Como es lógico, el imprevisto enfoque de la cuestión provocó en su cerebro el estallido de innumerables ideas más, afines o contradictorias, que pedían a gritos la debida selección y ordenamiento. ¡Cómo le hubiese gustado en aquellos momentos encontrarse a solas en su habitación! Por desgracia la situación era muy otra y tuvo que renunciar a sus meditaciones en honor de Olga que, por lo visto, no se divertía mucho.

Se abordaron otros temas bastante más triviales y la chica sacó a colación el incidente de la mañana, aireando de nuevo los injustos agravios de que la había hecho víctima Lozano para, después, extenderse en larguísimas consideraciones sobre el personaje que, por cierto, en nada favorecía a éste. No le quedó otro remedio que prestarle atención y participar en una conversión que maldito si le importaba. La cruda realidad era que la ansiada entrevista le había defraudado por completo, al descubrir que Olga no le interesaba. Como en otras ocasiones anteriores, su entusiasmo por la muchacha se había revelado, a lo último, puro artificio, reflejo nacido al conjuro de aquella auténtica pasión de su juventud, la única vez que… ¡Cosa curiosa también!: todos los falsos enamoramientos se habían producido en etapas improductivas de su vida, cuando su espíritu se manifestaba estéril, y casi siempre habían actuado de revulsivo, poniendo de nuevo en marcha el motor de la creación. Así había ocurrido también en esta ocasión y por eso ansiaba ya verse en su cuarto, sentado ante la mesa, frente a las blancas cuartillas, bajo aquel inefable cono de luz de la pantalla… ¡Qué perspectiva tan emocionante! Seguramente, aquella misma noche conseguiría redondear el futuro trabajo, fijando las ideas directrices y… Por fortuna, ya habían dejado atrás el puente de Vallcarca, y dentro de unos segundos, se vería libre de la chica… ¡Por fin!

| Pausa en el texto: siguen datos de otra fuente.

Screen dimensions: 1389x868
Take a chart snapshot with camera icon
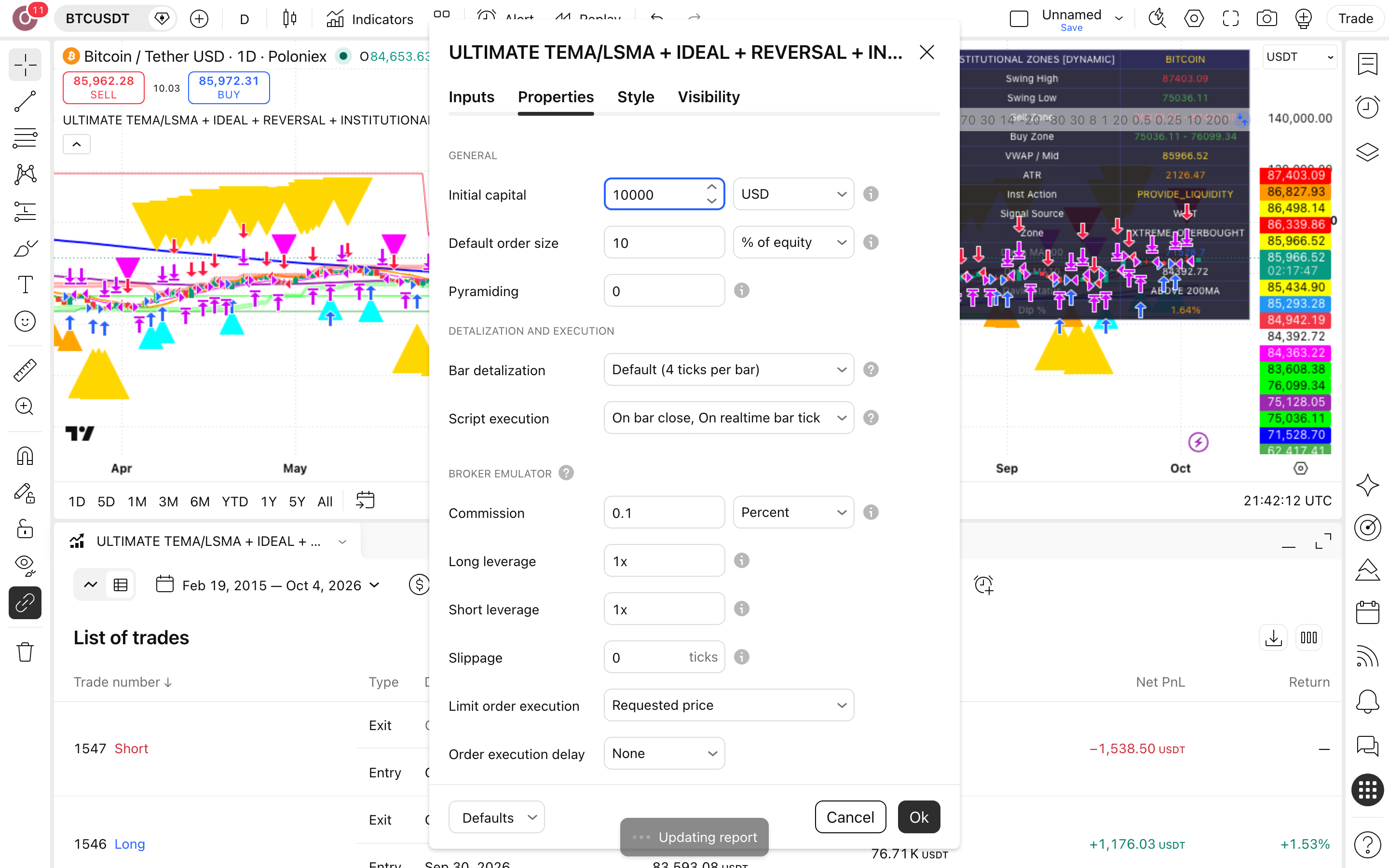(1267, 18)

Se detuvo el taxi al borde de la acera y Manuel trató de incorporarse y bajar primero, para ayudar a Olga a descender, pero ésta atajó su intención, diciéndole:

—¡No te molestes! Podemos despedirnos aquí mismo. ¿Irás mañana por el «Luxor»?

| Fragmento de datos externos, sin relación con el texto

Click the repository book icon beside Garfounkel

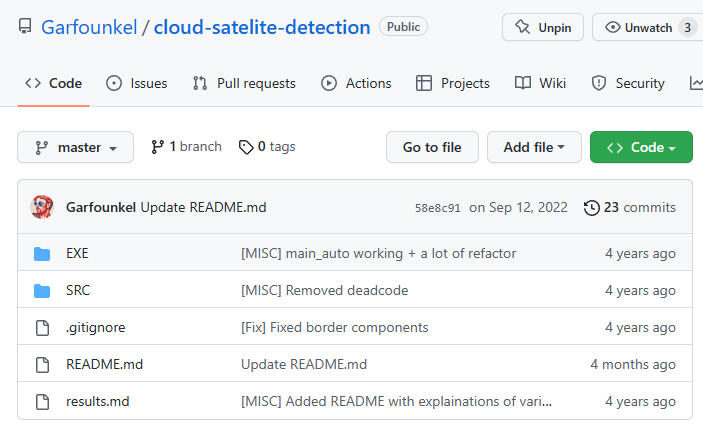[25, 27]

—Sí. Allí nos veremos. ¡Y muchas gracias por tu compañía! Lo he pasado admirablemente.

—Me alegro; yo también lo he pasado muy bien. Te aprecio mucho y… —la chica se interrumpió de súbito mientras miraba, a través de la ventanilla, hacia la otra acera—. ¡Oye!: ¿No es aquél Lozano?

Manuel aproximó la cabeza al cristal. En el portal de la casa de enfrente, un hombre terminaba de cerrar al cancela de hierro. Después, giraba hasta ofrecerse de perfil, y emprendía la marcha calle abajo. Al pasar bajo la luz de un farol, creyó identificarlo.

—Creo que sí. ¿Vive ahí?

—¡Qué va! Es la primera vez que le veo saliendo de esa casa. Algún lío que tendrá con una fulana. Es su oficio. —Abandonó el tono sarcástico y añadió—: Bueno, Manuel, hasta mañana en el «Luxor».

—Adiós, que descanses. Y gracias de nuevo.

—¡Qué tontería!

Aguardó hasta que la muchacha desapareció cerrando la puerta y, entonces, le indicó al chófer las señas de su domicilio. El taxi dio la vuelta y rodó calle abajo. Manuel acercó la cabeza al cristal para divisar mejor al hombre que descendía aprisa por la solitaria acera. Efectivamente, se trataba de Lozano. ¡Al diablo con él!

Segundos más tarde, Manuel aparecía inmóvil retrepado en el muelle asiento, ajeno a toda peripecia exterior. Así lo proclamaba la peculiar expresión, entre absorta y pensativa, de sus ojos.